À cette époque-là, l’Europe et l’Amérique s’intéressent de plus en plus aux cultures qui ne sont pas les leurs, non occidentales, notamment aux traditions japonaises du bouddhisme zen. Paradoxalement, si le monde de la musique au Japon se tourne vers l’Europe pour trouver de nouvelles sources d’inspiration, les pays occidentaux, eux, la cherchent en Asie. Mayuzumi Toshirô, un musicien contemporain de Takemitsu, rentrera même au Japon, convaincu que les pays européens n’ont désormais plus rien à lui apprendre.
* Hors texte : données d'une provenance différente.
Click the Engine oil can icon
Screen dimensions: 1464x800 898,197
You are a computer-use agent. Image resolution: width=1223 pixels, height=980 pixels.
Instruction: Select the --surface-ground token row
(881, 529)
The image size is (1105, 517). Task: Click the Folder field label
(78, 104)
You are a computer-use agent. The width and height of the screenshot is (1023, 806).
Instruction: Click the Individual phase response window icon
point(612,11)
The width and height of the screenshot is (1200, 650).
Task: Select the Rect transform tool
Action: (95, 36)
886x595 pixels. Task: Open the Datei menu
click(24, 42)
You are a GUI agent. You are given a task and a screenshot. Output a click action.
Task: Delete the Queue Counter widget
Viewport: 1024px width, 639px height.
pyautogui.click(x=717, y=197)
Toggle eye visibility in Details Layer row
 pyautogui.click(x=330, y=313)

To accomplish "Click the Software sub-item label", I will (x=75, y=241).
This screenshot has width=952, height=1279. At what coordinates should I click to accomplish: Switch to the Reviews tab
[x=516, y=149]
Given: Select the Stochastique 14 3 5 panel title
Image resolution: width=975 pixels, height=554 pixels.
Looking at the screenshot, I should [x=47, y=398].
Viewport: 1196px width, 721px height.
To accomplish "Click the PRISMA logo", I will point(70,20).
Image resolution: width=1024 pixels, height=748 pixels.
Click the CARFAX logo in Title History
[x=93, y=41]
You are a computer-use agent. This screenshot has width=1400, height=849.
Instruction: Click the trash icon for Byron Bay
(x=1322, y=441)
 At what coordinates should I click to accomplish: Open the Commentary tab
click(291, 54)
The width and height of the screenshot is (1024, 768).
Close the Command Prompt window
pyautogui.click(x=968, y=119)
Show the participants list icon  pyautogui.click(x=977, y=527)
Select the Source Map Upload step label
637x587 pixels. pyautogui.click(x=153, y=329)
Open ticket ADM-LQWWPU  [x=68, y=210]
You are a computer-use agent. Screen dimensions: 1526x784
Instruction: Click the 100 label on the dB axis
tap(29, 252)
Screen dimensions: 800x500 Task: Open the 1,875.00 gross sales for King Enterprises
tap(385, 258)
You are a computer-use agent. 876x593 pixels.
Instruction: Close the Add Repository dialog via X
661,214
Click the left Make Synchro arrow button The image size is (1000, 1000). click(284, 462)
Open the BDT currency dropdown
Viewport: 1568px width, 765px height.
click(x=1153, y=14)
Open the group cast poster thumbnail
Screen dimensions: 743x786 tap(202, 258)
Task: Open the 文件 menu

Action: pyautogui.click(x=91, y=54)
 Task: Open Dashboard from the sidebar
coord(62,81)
Mais pour Takemitsu encore une fois, il n’y a ni « Orient » ni « Occident ». Lui, ce qu’il recherche, c’est un dialogue entre les artistes, quelles que soient leurs origines. Pour lui, tous les artistes doivent se réunir, mettre en commun leurs idées et leurs émotions en tant que contemporains, essayant ensemble, au même moment de l’histoire, de donner un sens au monde. À l’époque, de nombreux festivals internationaux de musique en Europe et aux États-Unis s’intéressent à l’Asie, et Takemitsu devient bientôt un invité incontournable, sans cesse sollicité pour la création de nouvelles œuvres.
Takemitsu reçoit désormais sans cesse des commandes du monde entier. Le secret de son succès ? Le compositeur se contente de répondre en riant : « Ne jamais perdre espoir ! Et c’est quand les choses vont mal qu’il faut avoir encore plus d’espoir leur donner un équilibre. » Takemitsu était un homme simple, doté d’un bon sens de l’humour ; il était peut-être là le secret de son succès. Un secret qui expliquait à lui seul sa popularité dans le monde entier.